(DOCUMENT TEXT)
+++
1Streetworks: Prospects strengthen
Reference customers, embedding sales processes and growing pipeline
1Streetworks revenue grew fourfold year-on-year, from £0.2m to £0.8m, in H1, while
SaaS ARR increased from £0.25m to £1.76m, largely reflecting the Surrey (£1m annually)
and Kent (£0.5m annually) County Council contracts secured in October 2024 and April
2025, respectively. Further growth is expected in H2, driven by the expansion of the
UK Power Networks contract, which has grown from £0.34m annually to £1.6m over an
initial 15-month term.
While it has taken more time than expected to establish 1Streetworks in the market,
the foundations to drive an acceleration in growth continue to strengthen.
Pipeline up 60% since January: Management reports a robust pipeline of approximately 150 opportunities, an increase
of around 60% since January, including engagements with large county councils, utility
companies and smaller organisations. Four engagements with organisations with £1m
revenue potential are expected to move into the pilot phase during H2 or early Q127.
+++
(BRIEF) Transcribe the stretch of the 1Streetworks update from "Pipeline up 60%" through "or early Q127.".

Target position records
+++
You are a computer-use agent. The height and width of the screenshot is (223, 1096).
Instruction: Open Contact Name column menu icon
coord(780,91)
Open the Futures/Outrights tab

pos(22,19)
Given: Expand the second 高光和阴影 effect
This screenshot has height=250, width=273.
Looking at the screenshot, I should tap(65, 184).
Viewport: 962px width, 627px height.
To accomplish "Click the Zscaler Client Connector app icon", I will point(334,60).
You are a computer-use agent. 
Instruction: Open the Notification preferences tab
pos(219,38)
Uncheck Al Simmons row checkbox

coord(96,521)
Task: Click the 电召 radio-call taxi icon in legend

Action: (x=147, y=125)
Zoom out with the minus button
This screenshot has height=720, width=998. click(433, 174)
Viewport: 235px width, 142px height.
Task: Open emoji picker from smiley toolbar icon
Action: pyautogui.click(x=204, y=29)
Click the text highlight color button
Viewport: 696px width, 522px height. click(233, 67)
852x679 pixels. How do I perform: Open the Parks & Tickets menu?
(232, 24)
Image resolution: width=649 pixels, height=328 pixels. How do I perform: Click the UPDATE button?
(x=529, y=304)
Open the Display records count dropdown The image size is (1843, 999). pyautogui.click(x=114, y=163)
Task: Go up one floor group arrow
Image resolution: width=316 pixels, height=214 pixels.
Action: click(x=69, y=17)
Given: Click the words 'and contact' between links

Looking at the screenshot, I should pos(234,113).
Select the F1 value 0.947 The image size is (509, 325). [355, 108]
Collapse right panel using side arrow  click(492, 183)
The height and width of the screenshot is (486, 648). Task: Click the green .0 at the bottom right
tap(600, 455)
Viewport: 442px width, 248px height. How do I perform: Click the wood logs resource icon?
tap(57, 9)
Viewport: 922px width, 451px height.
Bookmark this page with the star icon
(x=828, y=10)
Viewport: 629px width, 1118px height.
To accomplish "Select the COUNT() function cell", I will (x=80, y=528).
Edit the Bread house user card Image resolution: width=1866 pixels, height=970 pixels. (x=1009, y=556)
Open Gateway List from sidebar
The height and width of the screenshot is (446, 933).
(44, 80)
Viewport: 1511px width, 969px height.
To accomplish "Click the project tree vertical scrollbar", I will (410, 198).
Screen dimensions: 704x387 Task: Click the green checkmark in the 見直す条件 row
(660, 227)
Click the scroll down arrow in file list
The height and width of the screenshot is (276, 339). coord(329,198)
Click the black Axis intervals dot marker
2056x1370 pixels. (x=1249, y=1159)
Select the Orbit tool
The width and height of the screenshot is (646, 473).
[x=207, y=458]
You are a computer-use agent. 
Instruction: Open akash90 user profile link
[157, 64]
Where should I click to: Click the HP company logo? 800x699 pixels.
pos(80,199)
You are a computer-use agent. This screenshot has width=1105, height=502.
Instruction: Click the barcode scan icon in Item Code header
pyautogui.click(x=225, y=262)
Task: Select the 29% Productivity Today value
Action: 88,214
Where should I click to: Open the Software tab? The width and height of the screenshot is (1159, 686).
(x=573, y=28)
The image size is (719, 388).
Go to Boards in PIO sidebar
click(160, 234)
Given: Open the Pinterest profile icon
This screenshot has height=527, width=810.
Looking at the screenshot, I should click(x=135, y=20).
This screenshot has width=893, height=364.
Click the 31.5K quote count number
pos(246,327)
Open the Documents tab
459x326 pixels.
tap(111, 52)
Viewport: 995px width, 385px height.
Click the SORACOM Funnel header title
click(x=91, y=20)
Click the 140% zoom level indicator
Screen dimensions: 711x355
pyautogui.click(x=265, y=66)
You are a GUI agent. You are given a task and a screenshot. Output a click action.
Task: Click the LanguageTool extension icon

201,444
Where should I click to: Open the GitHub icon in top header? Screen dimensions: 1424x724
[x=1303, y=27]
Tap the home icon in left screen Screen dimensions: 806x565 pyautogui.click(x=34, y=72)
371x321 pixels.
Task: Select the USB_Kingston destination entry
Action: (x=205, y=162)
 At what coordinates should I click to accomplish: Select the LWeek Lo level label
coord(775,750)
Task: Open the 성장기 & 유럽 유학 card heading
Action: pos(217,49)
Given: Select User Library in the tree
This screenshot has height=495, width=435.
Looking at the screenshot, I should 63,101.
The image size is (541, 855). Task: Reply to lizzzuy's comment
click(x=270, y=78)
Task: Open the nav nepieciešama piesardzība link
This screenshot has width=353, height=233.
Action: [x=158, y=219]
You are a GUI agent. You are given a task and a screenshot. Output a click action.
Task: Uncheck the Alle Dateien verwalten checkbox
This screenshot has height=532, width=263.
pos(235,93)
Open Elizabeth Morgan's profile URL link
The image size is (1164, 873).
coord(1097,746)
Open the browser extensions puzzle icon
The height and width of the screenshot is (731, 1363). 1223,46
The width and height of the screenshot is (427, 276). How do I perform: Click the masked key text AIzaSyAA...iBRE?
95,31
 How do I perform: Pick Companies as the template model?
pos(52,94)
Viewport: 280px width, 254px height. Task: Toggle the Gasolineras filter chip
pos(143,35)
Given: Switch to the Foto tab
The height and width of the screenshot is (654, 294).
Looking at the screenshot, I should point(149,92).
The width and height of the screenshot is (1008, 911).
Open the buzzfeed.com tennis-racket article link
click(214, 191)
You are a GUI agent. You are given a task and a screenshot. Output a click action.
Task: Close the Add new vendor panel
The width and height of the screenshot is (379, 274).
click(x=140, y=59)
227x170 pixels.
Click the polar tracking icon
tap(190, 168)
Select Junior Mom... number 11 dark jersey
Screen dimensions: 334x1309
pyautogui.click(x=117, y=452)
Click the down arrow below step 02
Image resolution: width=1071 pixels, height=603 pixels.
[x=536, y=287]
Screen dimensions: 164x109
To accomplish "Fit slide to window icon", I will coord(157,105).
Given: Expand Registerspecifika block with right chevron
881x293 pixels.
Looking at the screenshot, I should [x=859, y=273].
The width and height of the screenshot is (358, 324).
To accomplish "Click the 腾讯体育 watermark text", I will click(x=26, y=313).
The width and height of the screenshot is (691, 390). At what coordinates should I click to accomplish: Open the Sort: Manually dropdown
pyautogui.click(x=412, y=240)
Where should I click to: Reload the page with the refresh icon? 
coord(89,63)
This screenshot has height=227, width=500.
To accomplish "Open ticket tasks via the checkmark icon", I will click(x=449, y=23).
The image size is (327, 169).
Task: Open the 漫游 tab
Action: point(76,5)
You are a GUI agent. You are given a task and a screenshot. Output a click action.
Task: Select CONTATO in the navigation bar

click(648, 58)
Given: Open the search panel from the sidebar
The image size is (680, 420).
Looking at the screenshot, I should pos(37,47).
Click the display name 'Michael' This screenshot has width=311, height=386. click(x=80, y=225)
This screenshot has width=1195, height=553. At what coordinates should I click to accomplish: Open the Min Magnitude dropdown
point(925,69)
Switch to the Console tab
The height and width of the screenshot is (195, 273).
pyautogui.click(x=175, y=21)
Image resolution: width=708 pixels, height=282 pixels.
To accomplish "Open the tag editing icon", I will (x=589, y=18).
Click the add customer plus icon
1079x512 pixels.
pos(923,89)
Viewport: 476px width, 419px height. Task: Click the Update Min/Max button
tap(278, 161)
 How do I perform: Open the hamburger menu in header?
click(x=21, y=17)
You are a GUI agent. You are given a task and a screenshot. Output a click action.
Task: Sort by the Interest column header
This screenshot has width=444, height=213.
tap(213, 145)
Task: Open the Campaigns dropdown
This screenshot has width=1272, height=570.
+++
(THE REPLY)
Pipeline up 60% since January: Management reports a robust pipeline of approximately 150 opportunities, an increase
of around 60% since January, including engagements with large county councils, utility
companies and smaller organisations. Four engagements with organisations with £1m
revenue potential are expected to move into the pilot phase during H2 or early Q127.